2025 VCAA2 marksWidespread research is being conducted on how gut microbiota might influence Alzheimer's disease through the gut-brain axis. Explain why Alzheimer's disease impacts the retrieval of autobiographical events.Show worked answer →
Two marks: link the brain damage in Alzheimer's disease to the memory system that retrieves autobiographical (episodic) events.
The damage. Alzheimer's disease causes progressive degeneration of brain tissue, with early and severe damage to the hippocampus and surrounding structures, and the loss of neurons and connections (amyloid plaques and neurofibrillary tangles).
The effect on retrieval. Autobiographical events are stored as episodic memories, which depend on the hippocampus and its connections to the neocortex for both consolidation and retrieval. As these structures deteriorate, the person can no longer access or reconstruct stored personal events, so retrieval of autobiographical memories is impaired (and forming new ones becomes very difficult).
Markers reward naming the hippocampus (and/or neocortex) and explicitly linking its damage to impaired retrieval of episodic, autobiographical memory.
2025 VCAA2 marksDescribe how evidence from brain imaging could provide data to track the progression of Alzheimer's disease.Show worked answer →
Two marks: state what brain imaging shows, and how repeated imaging tracks progression.
Brain-imaging techniques (such as MRI or PET) produce images of brain structure and/or activity. In Alzheimer's disease they can reveal shrinkage (atrophy) of structures such as the hippocampus, enlarged ventricles, and reduced activity or the build-up of amyloid plaques.
By imaging the same person at intervals over time and comparing the scans, researchers can measure the increasing loss of brain volume and activity. This change over time provides objective data that tracks how far the disease has progressed.
One mark for what imaging detects, one mark for using repeated and comparative imaging to track progression.
2023 VCAA1 marksDawes et al. (2022) compared 30 people who experience aphantasia with 30 control participants who did not, using a visual mental imagery questionnaire and an interview about past personal events and imagined future events. Which of the following results would most likely be found? A. Control participants are less likely to link implicit memories with mental imagery. B. Aphantasic participants reporting enhanced episodic detail compared to control participants. C. Aphantasic participants reporting lower mental imagery vividness compared to control participants. D. Control participants generating more semantic detail than aphantasic participants when imagining future events.Show worked answer →
Answer: C. This is a 1 mark multiple-choice item.
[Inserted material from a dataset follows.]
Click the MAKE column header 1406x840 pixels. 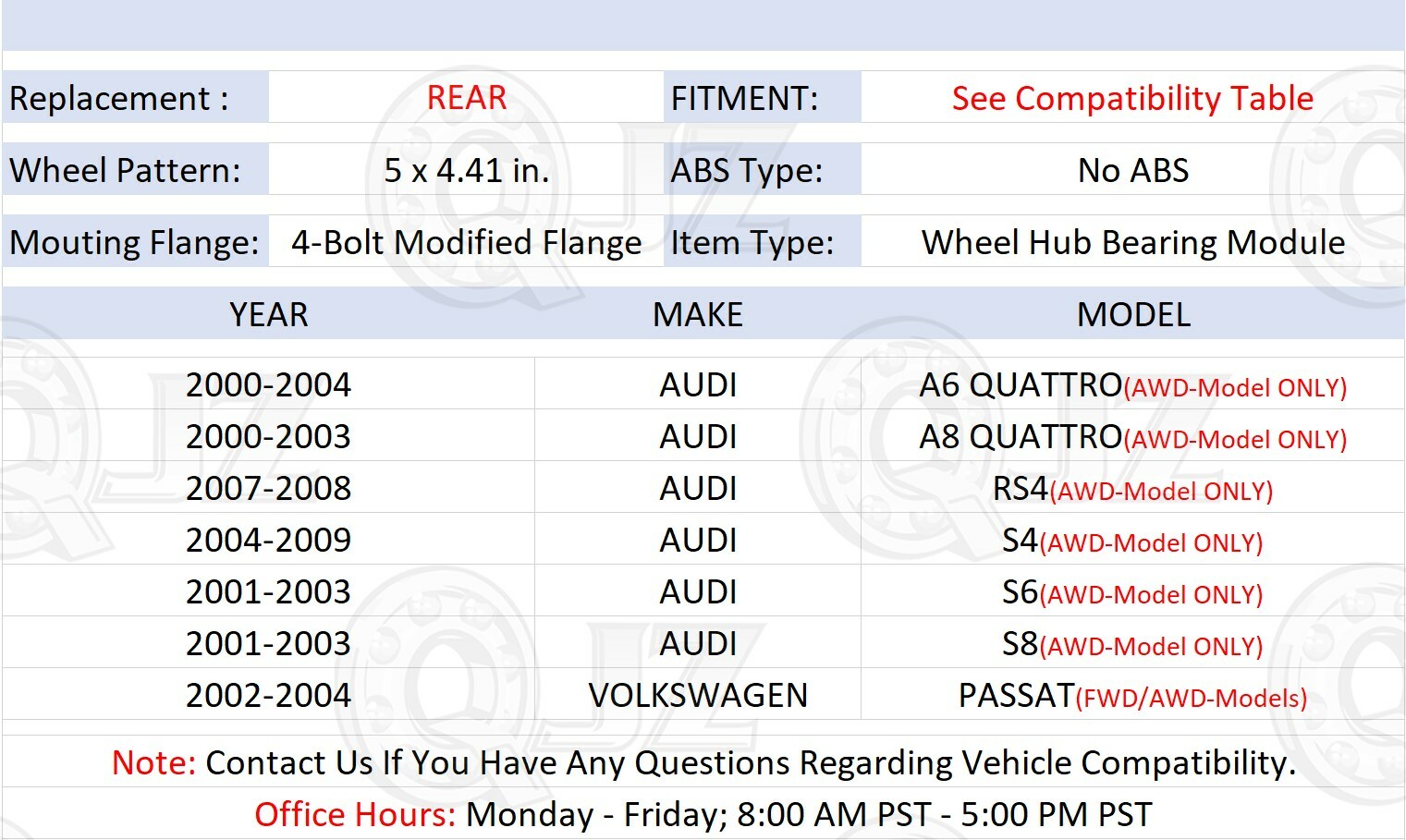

Aphantasia is the inability to generate voluntary mental imagery. By definition, people with aphantasia report lower vividness of visual mental imagery than control participants, so a questionnaire measuring imagery vividness would show this difference.
B is wrong because aphantasic participants typically report reduced episodic detail, not enhanced. A and D make claims (about implicit memory, and about semantic detail favouring controls) that are not the central, expected finding of the study, which is the difference in imagery vividness.